● Exercise objective
Extract the lines starting with the one that contains "This screenshot has height=638, width=1020." and going on through the end of the entries, and repeat them exactly, including both ends.

● Data records
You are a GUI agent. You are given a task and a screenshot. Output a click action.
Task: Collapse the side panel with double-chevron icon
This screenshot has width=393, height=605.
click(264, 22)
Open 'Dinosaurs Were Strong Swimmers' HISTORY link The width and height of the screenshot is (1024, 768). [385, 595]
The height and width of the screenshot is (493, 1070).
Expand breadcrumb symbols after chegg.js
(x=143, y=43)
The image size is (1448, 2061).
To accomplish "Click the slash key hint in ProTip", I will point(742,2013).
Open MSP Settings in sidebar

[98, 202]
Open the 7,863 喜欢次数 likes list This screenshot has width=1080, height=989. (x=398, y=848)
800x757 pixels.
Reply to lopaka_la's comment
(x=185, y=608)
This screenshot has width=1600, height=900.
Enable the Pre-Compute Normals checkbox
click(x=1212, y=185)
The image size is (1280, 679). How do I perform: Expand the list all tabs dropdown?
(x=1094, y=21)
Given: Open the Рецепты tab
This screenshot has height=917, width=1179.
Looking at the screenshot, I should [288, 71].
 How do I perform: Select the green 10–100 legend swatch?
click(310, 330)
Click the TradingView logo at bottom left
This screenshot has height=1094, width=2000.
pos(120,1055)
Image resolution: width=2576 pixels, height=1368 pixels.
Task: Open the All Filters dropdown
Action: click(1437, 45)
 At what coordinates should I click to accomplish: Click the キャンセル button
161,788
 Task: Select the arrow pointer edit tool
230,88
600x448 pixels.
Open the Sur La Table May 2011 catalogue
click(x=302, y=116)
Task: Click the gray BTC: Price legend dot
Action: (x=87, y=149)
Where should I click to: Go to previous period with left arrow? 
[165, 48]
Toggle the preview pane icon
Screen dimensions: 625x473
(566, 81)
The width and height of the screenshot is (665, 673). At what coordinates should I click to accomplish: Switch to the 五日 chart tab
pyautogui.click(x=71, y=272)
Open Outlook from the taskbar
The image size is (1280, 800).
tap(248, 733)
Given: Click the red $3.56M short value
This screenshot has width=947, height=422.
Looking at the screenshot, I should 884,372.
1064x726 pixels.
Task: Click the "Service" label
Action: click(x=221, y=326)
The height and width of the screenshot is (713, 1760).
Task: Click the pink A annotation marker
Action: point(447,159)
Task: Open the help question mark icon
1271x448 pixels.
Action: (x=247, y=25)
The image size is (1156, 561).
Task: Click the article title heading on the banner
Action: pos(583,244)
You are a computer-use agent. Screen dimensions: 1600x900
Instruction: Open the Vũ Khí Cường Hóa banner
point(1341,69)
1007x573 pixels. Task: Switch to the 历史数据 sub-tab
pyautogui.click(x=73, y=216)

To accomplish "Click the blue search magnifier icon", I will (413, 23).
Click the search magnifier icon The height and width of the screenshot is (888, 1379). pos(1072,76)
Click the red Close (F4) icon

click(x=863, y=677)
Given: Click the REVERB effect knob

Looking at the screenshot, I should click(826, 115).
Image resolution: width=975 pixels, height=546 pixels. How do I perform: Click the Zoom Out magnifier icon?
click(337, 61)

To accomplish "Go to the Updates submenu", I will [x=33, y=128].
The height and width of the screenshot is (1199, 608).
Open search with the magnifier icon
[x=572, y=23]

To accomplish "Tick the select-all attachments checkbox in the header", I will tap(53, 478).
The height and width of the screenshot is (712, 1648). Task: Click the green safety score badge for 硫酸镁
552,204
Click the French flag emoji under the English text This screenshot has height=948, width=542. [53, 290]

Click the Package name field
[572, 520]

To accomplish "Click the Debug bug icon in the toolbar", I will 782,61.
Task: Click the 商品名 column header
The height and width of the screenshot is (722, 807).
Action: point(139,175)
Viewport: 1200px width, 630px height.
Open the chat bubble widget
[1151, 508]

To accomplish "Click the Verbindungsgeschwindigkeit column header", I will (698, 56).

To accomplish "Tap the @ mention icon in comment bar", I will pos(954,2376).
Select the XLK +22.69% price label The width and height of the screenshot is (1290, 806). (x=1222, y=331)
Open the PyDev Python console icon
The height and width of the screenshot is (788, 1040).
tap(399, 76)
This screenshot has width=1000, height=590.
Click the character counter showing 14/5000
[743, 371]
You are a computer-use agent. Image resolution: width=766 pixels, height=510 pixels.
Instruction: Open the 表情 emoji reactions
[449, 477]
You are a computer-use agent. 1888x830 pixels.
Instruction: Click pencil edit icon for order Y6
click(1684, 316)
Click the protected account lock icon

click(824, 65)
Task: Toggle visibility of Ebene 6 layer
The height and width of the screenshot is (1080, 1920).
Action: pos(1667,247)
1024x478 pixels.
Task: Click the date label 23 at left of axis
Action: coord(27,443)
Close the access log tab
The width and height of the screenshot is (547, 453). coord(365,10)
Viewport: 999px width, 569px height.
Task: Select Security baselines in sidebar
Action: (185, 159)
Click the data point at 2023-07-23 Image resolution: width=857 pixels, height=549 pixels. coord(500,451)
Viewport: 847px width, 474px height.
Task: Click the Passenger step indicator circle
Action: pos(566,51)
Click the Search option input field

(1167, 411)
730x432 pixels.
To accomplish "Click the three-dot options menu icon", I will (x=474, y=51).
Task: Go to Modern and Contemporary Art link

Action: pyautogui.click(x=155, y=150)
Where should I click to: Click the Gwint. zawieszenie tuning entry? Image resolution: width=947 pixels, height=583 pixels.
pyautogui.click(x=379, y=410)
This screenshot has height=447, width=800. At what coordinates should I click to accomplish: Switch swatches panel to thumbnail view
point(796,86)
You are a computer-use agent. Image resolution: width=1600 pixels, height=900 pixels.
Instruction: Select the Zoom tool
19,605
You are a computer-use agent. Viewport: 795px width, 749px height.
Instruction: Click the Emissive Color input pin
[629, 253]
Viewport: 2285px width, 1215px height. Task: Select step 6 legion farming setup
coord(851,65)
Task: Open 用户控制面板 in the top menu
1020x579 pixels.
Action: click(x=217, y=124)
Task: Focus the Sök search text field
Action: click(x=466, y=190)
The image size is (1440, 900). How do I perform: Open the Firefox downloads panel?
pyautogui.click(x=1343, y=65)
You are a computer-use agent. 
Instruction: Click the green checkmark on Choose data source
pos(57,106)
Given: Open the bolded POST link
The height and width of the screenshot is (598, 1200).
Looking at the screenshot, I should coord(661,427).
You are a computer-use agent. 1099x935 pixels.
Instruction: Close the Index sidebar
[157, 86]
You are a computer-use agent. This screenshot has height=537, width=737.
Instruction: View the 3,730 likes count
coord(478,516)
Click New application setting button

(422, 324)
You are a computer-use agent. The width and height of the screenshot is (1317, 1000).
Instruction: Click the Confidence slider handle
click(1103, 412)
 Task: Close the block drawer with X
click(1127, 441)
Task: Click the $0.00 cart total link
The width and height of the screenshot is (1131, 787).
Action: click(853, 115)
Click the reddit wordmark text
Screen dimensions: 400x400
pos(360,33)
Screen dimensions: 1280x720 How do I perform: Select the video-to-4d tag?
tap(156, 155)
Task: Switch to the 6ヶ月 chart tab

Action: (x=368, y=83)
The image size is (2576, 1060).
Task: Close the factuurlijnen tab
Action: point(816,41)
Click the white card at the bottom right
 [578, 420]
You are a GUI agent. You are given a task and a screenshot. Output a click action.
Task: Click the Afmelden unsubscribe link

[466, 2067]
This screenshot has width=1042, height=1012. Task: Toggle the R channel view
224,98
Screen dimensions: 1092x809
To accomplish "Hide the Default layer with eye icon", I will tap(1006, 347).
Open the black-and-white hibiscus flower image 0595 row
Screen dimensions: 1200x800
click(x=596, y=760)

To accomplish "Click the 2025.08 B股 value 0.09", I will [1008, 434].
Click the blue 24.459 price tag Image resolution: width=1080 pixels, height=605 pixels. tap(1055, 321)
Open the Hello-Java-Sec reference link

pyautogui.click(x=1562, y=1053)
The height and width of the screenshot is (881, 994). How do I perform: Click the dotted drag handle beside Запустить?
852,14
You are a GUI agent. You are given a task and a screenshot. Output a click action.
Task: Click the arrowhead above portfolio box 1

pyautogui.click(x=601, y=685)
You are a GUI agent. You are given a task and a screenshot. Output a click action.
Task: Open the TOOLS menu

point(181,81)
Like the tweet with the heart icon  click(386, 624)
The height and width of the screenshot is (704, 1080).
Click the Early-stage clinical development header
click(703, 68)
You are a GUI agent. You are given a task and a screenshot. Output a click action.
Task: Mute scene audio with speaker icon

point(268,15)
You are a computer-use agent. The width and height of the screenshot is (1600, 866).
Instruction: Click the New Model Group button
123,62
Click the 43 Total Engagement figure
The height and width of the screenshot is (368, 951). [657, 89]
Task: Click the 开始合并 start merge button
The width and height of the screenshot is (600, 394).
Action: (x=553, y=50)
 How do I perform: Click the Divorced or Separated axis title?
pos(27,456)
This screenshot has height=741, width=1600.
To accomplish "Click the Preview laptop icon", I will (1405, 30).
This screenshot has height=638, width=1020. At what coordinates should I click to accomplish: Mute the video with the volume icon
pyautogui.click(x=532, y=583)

● Reply
This screenshot has height=638, width=1020. At what coordinates should I click to accomplish: Mute the video with the volume icon
pyautogui.click(x=532, y=583)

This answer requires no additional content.